▶ [Task inputs]
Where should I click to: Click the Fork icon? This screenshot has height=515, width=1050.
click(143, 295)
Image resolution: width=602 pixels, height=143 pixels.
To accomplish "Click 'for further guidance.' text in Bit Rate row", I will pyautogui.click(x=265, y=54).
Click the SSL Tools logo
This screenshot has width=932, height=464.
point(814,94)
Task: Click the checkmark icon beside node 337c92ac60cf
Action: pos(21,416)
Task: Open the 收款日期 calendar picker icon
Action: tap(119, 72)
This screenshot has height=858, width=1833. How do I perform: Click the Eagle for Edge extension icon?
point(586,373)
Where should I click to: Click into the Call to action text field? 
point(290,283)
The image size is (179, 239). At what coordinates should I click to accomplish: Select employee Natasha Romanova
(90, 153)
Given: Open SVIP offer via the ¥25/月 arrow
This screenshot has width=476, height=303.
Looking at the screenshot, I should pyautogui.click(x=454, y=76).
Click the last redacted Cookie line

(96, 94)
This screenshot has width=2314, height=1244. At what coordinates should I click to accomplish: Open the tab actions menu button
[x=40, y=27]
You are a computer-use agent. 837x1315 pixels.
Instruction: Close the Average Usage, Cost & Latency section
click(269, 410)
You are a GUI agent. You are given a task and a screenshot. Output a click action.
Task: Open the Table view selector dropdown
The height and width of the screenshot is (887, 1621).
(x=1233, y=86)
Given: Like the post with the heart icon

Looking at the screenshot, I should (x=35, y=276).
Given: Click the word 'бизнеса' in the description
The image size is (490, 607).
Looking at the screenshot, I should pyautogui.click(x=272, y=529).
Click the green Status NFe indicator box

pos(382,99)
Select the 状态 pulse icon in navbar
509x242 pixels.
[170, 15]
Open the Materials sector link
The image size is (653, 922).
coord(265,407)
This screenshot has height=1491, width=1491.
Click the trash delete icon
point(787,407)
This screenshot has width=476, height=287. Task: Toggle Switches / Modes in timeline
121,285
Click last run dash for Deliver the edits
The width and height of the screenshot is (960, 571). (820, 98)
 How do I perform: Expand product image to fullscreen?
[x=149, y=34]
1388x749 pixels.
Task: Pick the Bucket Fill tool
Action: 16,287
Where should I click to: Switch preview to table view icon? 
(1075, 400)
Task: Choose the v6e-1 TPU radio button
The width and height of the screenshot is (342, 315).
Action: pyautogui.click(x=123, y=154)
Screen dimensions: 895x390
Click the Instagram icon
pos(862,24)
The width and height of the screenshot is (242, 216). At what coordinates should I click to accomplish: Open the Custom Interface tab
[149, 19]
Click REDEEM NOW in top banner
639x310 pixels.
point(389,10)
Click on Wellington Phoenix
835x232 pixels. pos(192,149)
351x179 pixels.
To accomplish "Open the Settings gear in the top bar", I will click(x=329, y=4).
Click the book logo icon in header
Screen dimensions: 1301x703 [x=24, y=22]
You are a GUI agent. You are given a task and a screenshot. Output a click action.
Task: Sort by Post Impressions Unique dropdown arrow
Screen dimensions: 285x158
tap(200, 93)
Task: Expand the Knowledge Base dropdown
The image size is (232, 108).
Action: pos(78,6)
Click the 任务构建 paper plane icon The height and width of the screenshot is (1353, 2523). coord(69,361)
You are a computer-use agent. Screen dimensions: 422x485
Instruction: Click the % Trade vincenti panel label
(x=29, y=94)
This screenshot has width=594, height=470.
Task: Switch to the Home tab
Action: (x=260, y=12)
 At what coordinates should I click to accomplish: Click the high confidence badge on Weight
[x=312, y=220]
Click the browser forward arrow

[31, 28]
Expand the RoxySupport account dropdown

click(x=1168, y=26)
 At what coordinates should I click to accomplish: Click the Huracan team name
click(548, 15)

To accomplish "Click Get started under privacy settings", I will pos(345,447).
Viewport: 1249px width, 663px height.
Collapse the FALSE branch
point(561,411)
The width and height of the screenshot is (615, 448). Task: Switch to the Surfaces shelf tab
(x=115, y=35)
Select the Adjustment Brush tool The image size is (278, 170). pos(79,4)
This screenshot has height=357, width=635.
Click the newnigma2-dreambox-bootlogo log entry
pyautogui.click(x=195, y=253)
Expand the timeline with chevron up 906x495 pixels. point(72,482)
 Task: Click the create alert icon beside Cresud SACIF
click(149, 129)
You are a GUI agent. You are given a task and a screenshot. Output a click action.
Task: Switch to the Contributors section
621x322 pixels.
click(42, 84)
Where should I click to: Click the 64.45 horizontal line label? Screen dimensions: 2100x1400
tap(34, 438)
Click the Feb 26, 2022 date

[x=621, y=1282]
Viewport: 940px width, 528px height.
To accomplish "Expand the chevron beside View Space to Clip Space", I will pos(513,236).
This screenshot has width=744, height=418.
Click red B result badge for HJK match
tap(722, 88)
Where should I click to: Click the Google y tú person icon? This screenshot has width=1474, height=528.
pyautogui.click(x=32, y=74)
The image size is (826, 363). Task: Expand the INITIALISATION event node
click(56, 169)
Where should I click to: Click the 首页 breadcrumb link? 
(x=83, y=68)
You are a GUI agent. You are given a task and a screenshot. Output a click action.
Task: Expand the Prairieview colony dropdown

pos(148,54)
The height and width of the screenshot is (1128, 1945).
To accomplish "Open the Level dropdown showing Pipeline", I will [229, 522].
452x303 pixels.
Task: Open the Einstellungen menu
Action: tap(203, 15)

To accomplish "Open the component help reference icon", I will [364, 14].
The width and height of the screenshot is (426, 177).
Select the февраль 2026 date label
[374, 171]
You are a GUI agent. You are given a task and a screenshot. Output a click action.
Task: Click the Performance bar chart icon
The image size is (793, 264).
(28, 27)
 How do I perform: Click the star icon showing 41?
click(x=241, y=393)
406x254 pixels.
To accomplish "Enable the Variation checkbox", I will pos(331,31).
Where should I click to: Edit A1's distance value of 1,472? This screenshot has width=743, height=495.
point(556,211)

▶ [Directions for this task]
Can you print the entire listing above again, line for line, without changing anything?

▶ [Response below]
Where should I click to: Click the Fork icon? This screenshot has height=515, width=1050.
click(143, 295)
Image resolution: width=602 pixels, height=143 pixels.
To accomplish "Click 'for further guidance.' text in Bit Rate row", I will pyautogui.click(x=265, y=54).
Click the SSL Tools logo
This screenshot has width=932, height=464.
point(814,94)
Task: Click the checkmark icon beside node 337c92ac60cf
Action: pos(21,416)
Task: Open the 收款日期 calendar picker icon
Action: tap(119, 72)
This screenshot has height=858, width=1833. How do I perform: Click the Eagle for Edge extension icon?
point(586,373)
Where should I click to: Click into the Call to action text field? 
point(290,283)
The image size is (179, 239). At what coordinates should I click to accomplish: Select employee Natasha Romanova
(90, 153)
Given: Open SVIP offer via the ¥25/月 arrow
This screenshot has width=476, height=303.
Looking at the screenshot, I should pyautogui.click(x=454, y=76).
Click the last redacted Cookie line

(96, 94)
This screenshot has width=2314, height=1244. At what coordinates should I click to accomplish: Open the tab actions menu button
[x=40, y=27]
You are a computer-use agent. 837x1315 pixels.
Instruction: Close the Average Usage, Cost & Latency section
click(269, 410)
You are a GUI agent. You are given a task and a screenshot. Output a click action.
Task: Open the Table view selector dropdown
The height and width of the screenshot is (887, 1621).
(x=1233, y=86)
Given: Like the post with the heart icon

Looking at the screenshot, I should (x=35, y=276).
Given: Click the word 'бизнеса' in the description
The image size is (490, 607).
Looking at the screenshot, I should pyautogui.click(x=272, y=529).
Click the green Status NFe indicator box

pos(382,99)
Select the 状态 pulse icon in navbar
509x242 pixels.
[170, 15]
Open the Materials sector link
The image size is (653, 922).
coord(265,407)
This screenshot has height=1491, width=1491.
Click the trash delete icon
point(787,407)
This screenshot has width=476, height=287. Task: Toggle Switches / Modes in timeline
121,285
Click last run dash for Deliver the edits
The width and height of the screenshot is (960, 571). (820, 98)
 How do I perform: Expand product image to fullscreen?
[x=149, y=34]
1388x749 pixels.
Task: Pick the Bucket Fill tool
Action: 16,287
Where should I click to: Switch preview to table view icon? 
(1075, 400)
Task: Choose the v6e-1 TPU radio button
The width and height of the screenshot is (342, 315).
Action: pyautogui.click(x=123, y=154)
Screen dimensions: 895x390
Click the Instagram icon
pos(862,24)
The width and height of the screenshot is (242, 216). At what coordinates should I click to accomplish: Open the Custom Interface tab
[149, 19]
Click REDEEM NOW in top banner
639x310 pixels.
point(389,10)
Click on Wellington Phoenix
835x232 pixels. pos(192,149)
351x179 pixels.
To accomplish "Open the Settings gear in the top bar", I will click(x=329, y=4).
Click the book logo icon in header
Screen dimensions: 1301x703 [x=24, y=22]
You are a GUI agent. You are given a task and a screenshot. Output a click action.
Task: Sort by Post Impressions Unique dropdown arrow
Screen dimensions: 285x158
tap(200, 93)
Task: Expand the Knowledge Base dropdown
The image size is (232, 108).
Action: pos(78,6)
Click the 任务构建 paper plane icon The height and width of the screenshot is (1353, 2523). coord(69,361)
You are a computer-use agent. Screen dimensions: 422x485
Instruction: Click the % Trade vincenti panel label
(x=29, y=94)
This screenshot has width=594, height=470.
Task: Switch to the Home tab
Action: (x=260, y=12)
 At what coordinates should I click to accomplish: Click the high confidence badge on Weight
[x=312, y=220]
Click the browser forward arrow

[31, 28]
Expand the RoxySupport account dropdown

click(x=1168, y=26)
 At what coordinates should I click to accomplish: Click the Huracan team name
click(548, 15)

To accomplish "Click Get started under privacy settings", I will pos(345,447).
Viewport: 1249px width, 663px height.
Collapse the FALSE branch
point(561,411)
The width and height of the screenshot is (615, 448). Task: Switch to the Surfaces shelf tab
(x=115, y=35)
Select the Adjustment Brush tool The image size is (278, 170). pos(79,4)
This screenshot has height=357, width=635.
Click the newnigma2-dreambox-bootlogo log entry
pyautogui.click(x=195, y=253)
Expand the timeline with chevron up 906x495 pixels. point(72,482)
 Task: Click the create alert icon beside Cresud SACIF
click(149, 129)
You are a GUI agent. You are given a task and a screenshot. Output a click action.
Task: Switch to the Contributors section
621x322 pixels.
click(42, 84)
Where should I click to: Click the 64.45 horizontal line label? Screen dimensions: 2100x1400
tap(34, 438)
Click the Feb 26, 2022 date

[x=621, y=1282]
Viewport: 940px width, 528px height.
To accomplish "Expand the chevron beside View Space to Clip Space", I will pos(513,236).
This screenshot has width=744, height=418.
Click red B result badge for HJK match
tap(722, 88)
Where should I click to: Click the Google y tú person icon? This screenshot has width=1474, height=528.
pyautogui.click(x=32, y=74)
The image size is (826, 363). Task: Expand the INITIALISATION event node
click(56, 169)
Where should I click to: Click the 首页 breadcrumb link? 
(x=83, y=68)
You are a GUI agent. You are given a task and a screenshot. Output a click action.
Task: Expand the Prairieview colony dropdown

pos(148,54)
The height and width of the screenshot is (1128, 1945).
To accomplish "Open the Level dropdown showing Pipeline", I will [229, 522].
452x303 pixels.
Task: Open the Einstellungen menu
Action: tap(203, 15)

To accomplish "Open the component help reference icon", I will [364, 14].
The width and height of the screenshot is (426, 177).
Select the февраль 2026 date label
[374, 171]
You are a GUI agent. You are given a task and a screenshot. Output a click action.
Task: Click the Performance bar chart icon
The image size is (793, 264).
(28, 27)
 How do I perform: Click the star icon showing 41?
click(x=241, y=393)
406x254 pixels.
To accomplish "Enable the Variation checkbox", I will pos(331,31).
Where should I click to: Edit A1's distance value of 1,472? This screenshot has width=743, height=495.
point(556,211)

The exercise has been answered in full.